• Short exercise: Arrange the records starting at the line containing "Identify the location of the 'Save" and ending at the line containing "Looking at the image, I should click on (791, 620)." as a numbered list, leaving out blank lines.

• Collection entries:
+-------+
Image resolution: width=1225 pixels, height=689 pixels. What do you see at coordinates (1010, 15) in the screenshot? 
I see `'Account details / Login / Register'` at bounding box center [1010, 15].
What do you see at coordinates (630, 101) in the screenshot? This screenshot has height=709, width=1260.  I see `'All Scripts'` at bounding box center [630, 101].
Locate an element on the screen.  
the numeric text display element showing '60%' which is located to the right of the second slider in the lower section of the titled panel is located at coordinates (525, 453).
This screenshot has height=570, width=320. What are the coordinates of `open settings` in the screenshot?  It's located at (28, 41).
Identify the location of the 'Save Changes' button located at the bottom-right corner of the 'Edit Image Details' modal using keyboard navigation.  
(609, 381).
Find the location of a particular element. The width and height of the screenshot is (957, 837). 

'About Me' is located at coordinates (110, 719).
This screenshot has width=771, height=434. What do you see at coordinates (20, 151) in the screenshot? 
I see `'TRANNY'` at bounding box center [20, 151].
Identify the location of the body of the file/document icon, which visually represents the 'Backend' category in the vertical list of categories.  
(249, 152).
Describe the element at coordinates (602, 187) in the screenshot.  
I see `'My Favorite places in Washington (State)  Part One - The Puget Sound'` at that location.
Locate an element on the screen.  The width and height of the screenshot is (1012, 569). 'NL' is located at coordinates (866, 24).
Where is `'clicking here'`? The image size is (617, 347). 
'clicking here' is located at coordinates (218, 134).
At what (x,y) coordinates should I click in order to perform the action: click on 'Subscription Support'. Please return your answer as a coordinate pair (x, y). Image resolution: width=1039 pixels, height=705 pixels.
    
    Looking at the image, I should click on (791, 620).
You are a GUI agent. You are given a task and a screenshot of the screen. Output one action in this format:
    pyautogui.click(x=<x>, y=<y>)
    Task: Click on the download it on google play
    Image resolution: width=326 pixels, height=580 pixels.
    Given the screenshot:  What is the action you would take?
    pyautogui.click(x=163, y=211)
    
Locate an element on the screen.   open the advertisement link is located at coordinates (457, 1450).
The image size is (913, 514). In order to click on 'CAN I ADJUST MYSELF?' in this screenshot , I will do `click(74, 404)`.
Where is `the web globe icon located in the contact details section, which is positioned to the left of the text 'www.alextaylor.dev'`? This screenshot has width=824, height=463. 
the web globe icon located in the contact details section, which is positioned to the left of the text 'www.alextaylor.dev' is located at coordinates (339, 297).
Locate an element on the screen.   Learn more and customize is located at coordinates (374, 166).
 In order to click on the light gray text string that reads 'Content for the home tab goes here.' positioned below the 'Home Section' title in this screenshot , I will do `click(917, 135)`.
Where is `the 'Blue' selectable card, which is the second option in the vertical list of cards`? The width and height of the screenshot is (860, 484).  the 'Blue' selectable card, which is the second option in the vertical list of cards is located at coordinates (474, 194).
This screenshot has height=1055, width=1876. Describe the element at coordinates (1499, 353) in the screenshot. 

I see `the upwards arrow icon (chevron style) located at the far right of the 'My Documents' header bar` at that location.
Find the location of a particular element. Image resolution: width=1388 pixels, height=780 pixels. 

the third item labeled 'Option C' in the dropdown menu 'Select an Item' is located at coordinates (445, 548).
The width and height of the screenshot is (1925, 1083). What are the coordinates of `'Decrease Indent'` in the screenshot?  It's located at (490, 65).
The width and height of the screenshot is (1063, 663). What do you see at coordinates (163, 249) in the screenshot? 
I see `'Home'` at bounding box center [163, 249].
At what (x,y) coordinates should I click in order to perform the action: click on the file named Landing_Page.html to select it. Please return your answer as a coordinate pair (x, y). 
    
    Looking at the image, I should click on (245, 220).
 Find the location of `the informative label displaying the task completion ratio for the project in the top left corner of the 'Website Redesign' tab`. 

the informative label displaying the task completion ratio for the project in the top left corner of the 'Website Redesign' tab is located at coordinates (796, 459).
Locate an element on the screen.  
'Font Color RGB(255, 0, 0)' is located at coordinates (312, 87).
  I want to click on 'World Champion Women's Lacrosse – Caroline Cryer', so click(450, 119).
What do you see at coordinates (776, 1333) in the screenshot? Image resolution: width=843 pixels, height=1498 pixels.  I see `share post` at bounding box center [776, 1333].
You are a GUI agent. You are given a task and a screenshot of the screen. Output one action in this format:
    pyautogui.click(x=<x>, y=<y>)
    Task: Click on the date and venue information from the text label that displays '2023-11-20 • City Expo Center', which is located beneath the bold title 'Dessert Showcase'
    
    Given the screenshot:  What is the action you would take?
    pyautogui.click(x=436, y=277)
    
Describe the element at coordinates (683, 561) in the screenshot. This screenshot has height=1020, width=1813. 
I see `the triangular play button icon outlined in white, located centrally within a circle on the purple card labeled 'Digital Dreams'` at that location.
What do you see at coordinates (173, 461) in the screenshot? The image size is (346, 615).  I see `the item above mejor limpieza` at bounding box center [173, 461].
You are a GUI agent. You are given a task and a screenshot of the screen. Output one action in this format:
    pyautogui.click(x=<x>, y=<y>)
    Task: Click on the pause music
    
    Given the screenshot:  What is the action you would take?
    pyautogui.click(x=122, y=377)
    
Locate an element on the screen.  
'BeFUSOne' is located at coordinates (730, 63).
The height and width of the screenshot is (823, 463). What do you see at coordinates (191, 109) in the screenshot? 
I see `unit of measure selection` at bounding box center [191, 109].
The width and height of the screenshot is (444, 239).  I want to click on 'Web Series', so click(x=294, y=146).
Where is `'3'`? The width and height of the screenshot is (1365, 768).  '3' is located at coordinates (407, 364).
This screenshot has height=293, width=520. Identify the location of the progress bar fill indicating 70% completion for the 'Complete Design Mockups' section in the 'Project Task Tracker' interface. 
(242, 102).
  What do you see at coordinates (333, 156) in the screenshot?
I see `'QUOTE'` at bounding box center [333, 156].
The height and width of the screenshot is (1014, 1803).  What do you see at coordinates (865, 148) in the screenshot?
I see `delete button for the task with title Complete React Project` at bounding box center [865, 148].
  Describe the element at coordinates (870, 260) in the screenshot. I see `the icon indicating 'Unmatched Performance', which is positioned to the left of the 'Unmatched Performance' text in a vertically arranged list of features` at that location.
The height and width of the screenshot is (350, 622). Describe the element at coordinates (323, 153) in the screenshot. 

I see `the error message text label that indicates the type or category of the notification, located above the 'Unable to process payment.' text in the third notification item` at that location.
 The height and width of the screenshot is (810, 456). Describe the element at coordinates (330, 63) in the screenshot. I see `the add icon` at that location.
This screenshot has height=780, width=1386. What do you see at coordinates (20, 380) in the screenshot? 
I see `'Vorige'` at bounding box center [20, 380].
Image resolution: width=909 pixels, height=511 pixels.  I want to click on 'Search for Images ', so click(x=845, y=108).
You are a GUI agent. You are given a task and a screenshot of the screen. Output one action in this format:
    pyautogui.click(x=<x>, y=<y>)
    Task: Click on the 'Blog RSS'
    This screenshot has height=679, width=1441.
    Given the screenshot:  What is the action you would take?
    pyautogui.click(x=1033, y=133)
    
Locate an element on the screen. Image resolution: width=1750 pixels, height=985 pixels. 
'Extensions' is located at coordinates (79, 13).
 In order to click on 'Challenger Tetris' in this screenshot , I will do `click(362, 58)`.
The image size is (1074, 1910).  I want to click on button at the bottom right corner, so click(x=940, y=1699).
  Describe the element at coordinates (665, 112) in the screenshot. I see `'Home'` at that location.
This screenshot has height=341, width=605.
+-------+
• Reply to the task:
1. Identify the location of the 'Save Changes' button located at the bottom-right corner of the 'Edit Image Details' modal using keyboard navigation.  
2. (609, 381).
3. Find the location of a particular element. The width and height of the screenshot is (957, 837). 
4. 'About Me' is located at coordinates (110, 719).
5. This screenshot has width=771, height=434. What do you see at coordinates (20, 151) in the screenshot? 
6. I see `'TRANNY'` at bounding box center [20, 151].
7. Identify the location of the body of the file/document icon, which visually represents the 'Backend' category in the vertical list of categories.  
8. (249, 152).
9. Describe the element at coordinates (602, 187) in the screenshot.  
10. I see `'My Favorite places in Washington (State)  Part One - The Puget Sound'` at that location.
11. Locate an element on the screen.  The width and height of the screenshot is (1012, 569). 'NL' is located at coordinates (866, 24).
12. Where is `'clicking here'`? The image size is (617, 347). 
13. 'clicking here' is located at coordinates (218, 134).
14. At what (x,y) coordinates should I click in order to perform the action: click on 'Subscription Support'. Please return your answer as a coordinate pair (x, y). Image resolution: width=1039 pixels, height=705 pixels.
15.     Looking at the image, I should click on (791, 620).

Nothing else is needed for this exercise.